As fake as my drinking act might be, his was very real and had been since Mom died. Yet another reason why I trusted him to ignore my faked drunkenness. Confronting my bad habits would mean facing his own issues.

Our bloodline brushed as close to High Society as any Low Society family could boast. We had power in our blood, and we could work small magics. Not that the past few generations of Whitakers had honed those talents or put them to good use.

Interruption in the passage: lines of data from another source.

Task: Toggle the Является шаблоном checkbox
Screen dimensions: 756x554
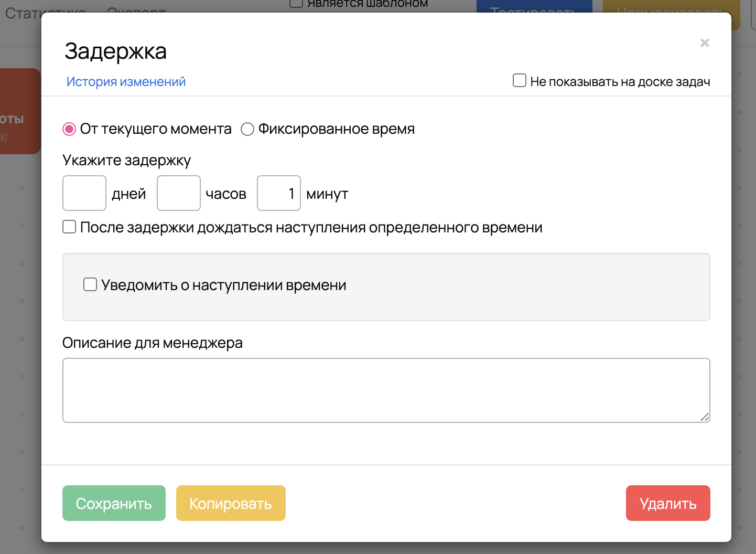Action: (296, 4)
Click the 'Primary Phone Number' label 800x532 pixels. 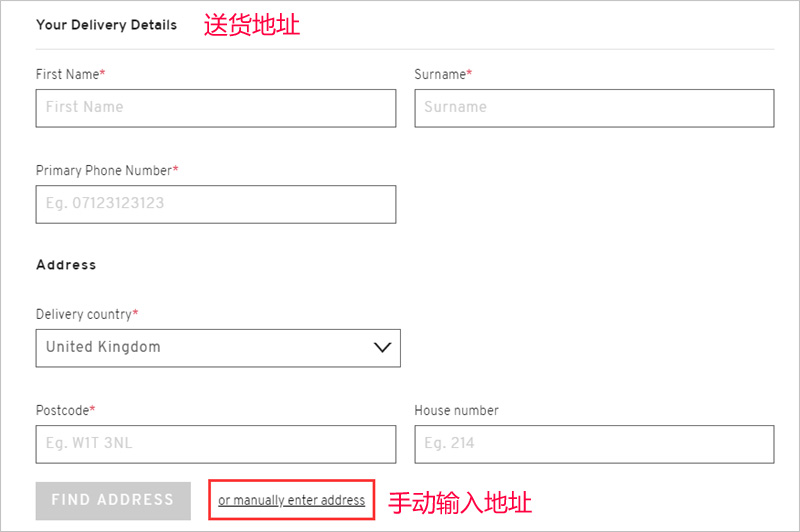pyautogui.click(x=104, y=170)
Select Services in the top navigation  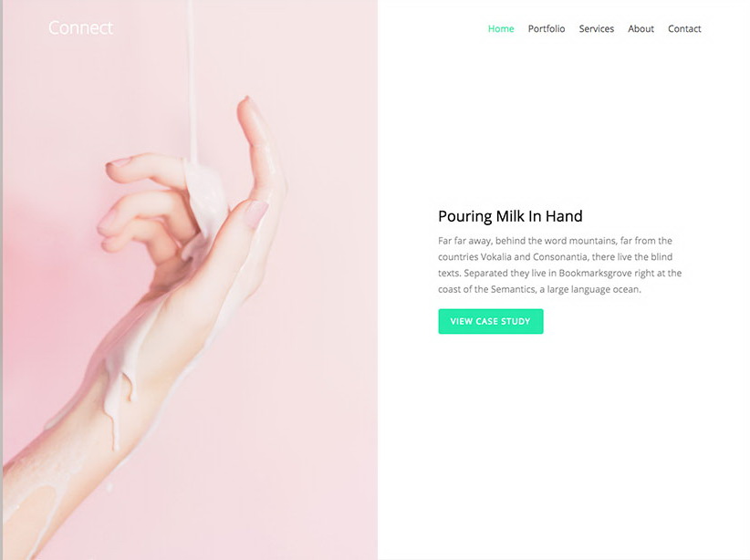pyautogui.click(x=597, y=28)
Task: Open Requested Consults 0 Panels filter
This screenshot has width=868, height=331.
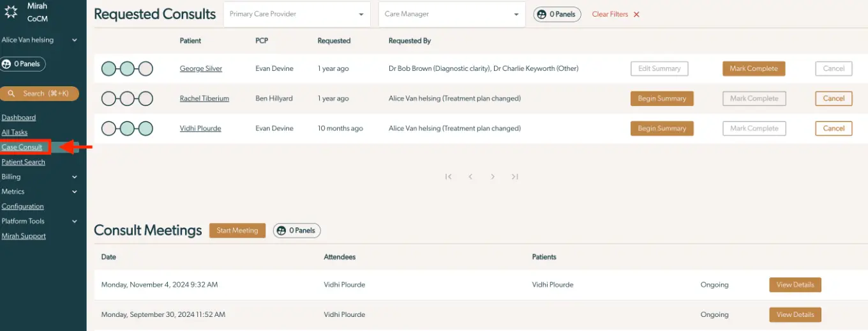Action: pos(557,14)
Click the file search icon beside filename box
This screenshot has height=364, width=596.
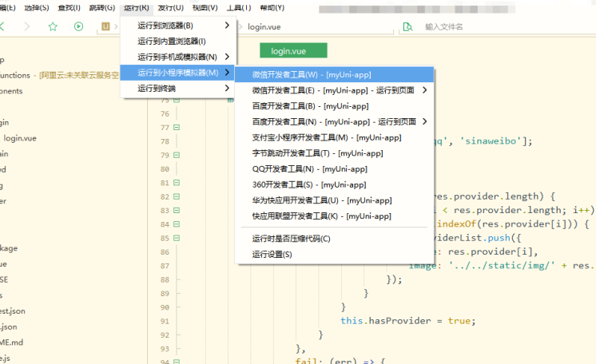[408, 26]

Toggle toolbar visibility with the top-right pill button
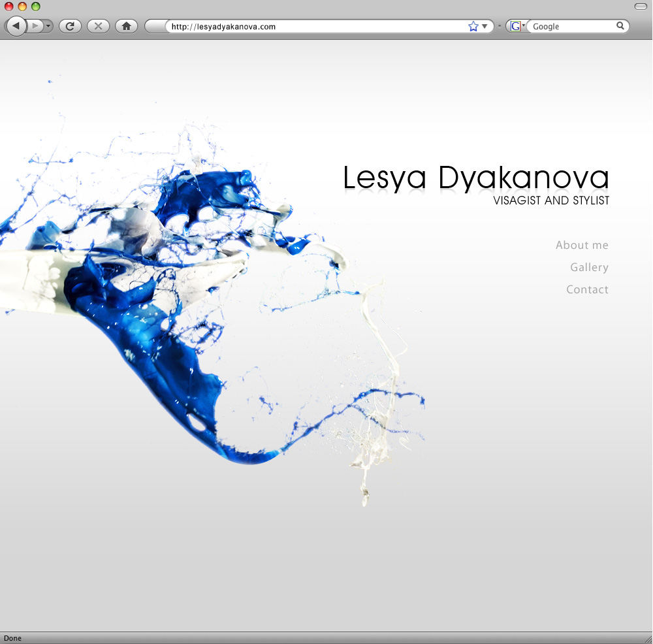(641, 7)
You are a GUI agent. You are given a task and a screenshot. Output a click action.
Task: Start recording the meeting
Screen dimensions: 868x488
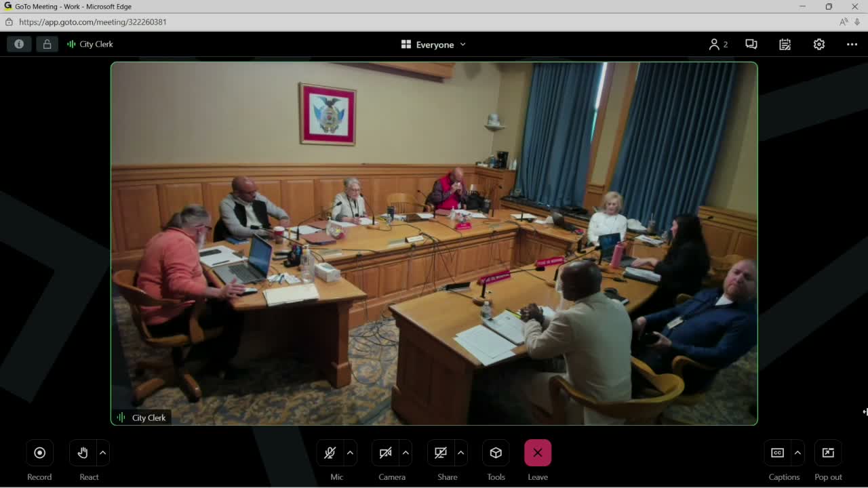(39, 453)
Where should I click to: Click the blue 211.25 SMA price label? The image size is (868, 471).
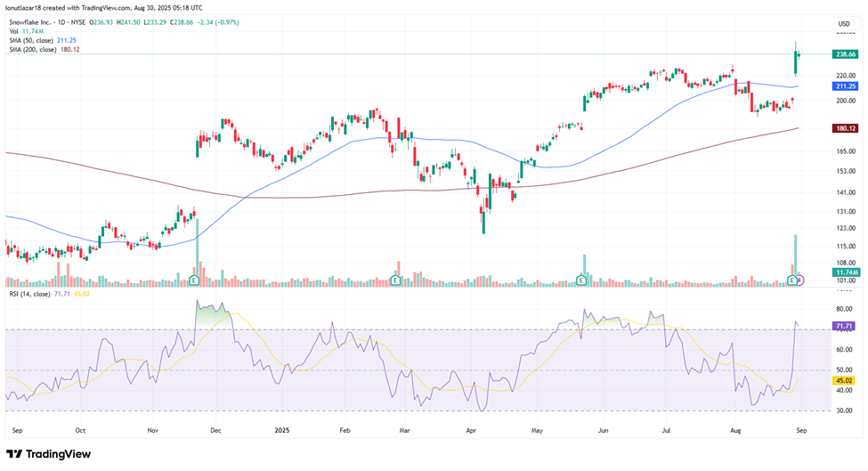pyautogui.click(x=845, y=86)
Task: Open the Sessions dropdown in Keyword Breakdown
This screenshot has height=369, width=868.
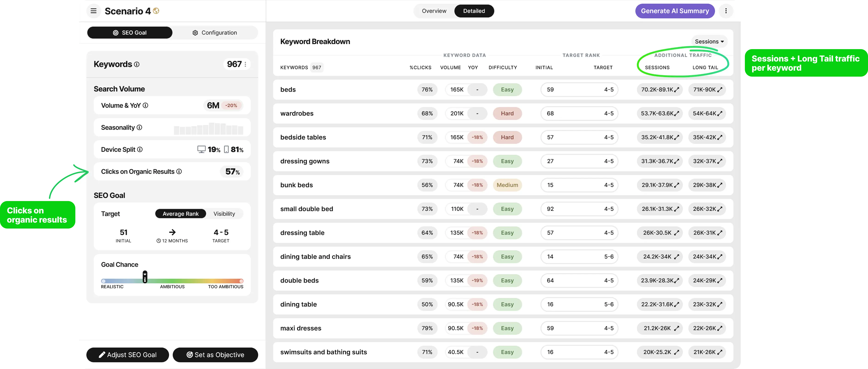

The Pritchards might be as Low Society as it got, but their matrons were savvy, and their coffers were full. I might not want to exchange my last name for Boaz’s, but I had done worse to keep my family fed and clothed. Even if I tasted bile when I thought about losing what I had fought so long and so hard to preserve.

Maybe Boaz would consider hyphenating his last name? Whitaker-Pritchard or Pritchard-Whitaker was easier to swallow than erasing my identity altogether.

“You’re thinking about marriage again,” Cass singsonged. “You realize he’ll want to have sex with you. That means he’s going to touch you, kiss you, nibble on your—”

“How many years were you a prostitute again?”

“Plenty.” She leaned in, bosoms heaving. “Would you like to see what I learned?”

“I’ve watched porn with you and listened to your critiques.” I shooed her out the door. “I’m set, thanks.”